When Jonathan learns that she is repairing a longboat that can hold only two, he suggests that the “fittest” take it and send help back for Friday. Robin, however, insists she and Friday will use the boat. Eventually, Robin overcomes her prejudice against him, and they spend the night together.
She awakens to find out that he has stolen the longboat and is sailing away. When he returns, she sets out to kill him. Before she can shoot him however, the savages return and capture Friday. Robin and Jonathan rescue her, but are surrounded. When all seems lost, Robin admits she wants to marry Jonathan.
A warship appears and bombards the attackers, enabling the trio to steal an outrigger canoe and reach the safety of the ship.

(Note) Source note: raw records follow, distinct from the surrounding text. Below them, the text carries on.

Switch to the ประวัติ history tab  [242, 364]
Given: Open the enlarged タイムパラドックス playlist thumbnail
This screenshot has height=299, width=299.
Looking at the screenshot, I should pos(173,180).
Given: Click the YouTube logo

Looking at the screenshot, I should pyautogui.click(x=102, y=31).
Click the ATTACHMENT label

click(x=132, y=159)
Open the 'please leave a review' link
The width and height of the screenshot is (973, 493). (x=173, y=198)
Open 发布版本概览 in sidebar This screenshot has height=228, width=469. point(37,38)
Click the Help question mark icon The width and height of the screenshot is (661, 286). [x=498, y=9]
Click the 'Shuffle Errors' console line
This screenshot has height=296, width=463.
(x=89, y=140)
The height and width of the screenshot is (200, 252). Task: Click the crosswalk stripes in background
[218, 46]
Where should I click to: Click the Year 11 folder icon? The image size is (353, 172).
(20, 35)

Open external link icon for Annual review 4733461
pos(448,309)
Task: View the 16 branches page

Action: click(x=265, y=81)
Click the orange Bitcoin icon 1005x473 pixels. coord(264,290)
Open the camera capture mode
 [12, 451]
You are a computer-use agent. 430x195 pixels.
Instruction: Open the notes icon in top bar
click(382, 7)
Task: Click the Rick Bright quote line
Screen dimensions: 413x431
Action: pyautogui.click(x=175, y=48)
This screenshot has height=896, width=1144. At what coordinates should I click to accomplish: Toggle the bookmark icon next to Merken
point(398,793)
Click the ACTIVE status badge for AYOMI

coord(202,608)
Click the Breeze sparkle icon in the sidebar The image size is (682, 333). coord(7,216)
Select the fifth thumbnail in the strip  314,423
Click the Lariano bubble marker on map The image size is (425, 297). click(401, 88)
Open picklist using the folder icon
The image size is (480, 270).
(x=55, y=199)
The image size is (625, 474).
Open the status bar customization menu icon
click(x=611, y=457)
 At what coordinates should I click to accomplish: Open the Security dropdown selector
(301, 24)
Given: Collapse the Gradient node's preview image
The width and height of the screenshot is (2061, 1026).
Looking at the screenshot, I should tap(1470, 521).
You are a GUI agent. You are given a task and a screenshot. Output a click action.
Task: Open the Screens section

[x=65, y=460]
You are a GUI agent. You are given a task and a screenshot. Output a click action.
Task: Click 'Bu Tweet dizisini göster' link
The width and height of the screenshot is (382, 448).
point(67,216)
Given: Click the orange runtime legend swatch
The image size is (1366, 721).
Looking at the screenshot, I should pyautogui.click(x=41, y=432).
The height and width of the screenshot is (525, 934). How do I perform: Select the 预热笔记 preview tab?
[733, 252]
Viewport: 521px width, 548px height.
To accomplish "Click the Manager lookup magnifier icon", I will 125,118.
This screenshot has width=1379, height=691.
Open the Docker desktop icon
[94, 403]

Miss Robin Crusoe had the working title “Miss Robinson Crusoe,” but when producer Franke attempted to register that title, there were objections raised by Óscar Danciger, who had recently completed a film called Robinson Crusoe in Mexico, and MGM, which was planning a film starring Spencer Tracy.
The director originally slated to helm was E. A Dupont.
Shot in Pathécolor in Palos Verdes, California, in the Los Angeles metropolitan area.
Although Miss Robin Crusoe was a low-budget film, its score is by the noted film composer Elmer Bernstein
Like many others in Hollywood during the witch hunt for Communists by the House Un-American Activities Committee, he found it hard to work; he had not been blacklisted, but wass “graylisted.” He later claimed: “I wasn’t one of the big wheels of the Communist Party or anything, but I’d done enough left-wing things that between about 1953 and 1955, the major studios would have been very loathe to employ me.”
Bernstein was forced to take B-level work, such as this film, Robot Monster and Cat-Women of the Moon.
Cast
Amanda Blake as Miss Robin Crusoe
George Nader as Jonathan
Rosalind Hayes as Friday
Credits:
Produced, directed by Eugene Frenke
Screenplay by Richard Yriondo, Harold Nebenzal; story by Al Zimbalist, based on Robinson Crusoe 1719 novel by Daniel Defoe
Narrated by Amanda Blake
Music by Elmer Bernstein
Cinematography Virgil Miller
Edited by Merrill G. White, Thomas Pratt
Distributed by Twentieth Century Fox Film Corporation
Release date November 1953
Running time 74 minutes
Note:
TCM showed the movie on May 18, 2021.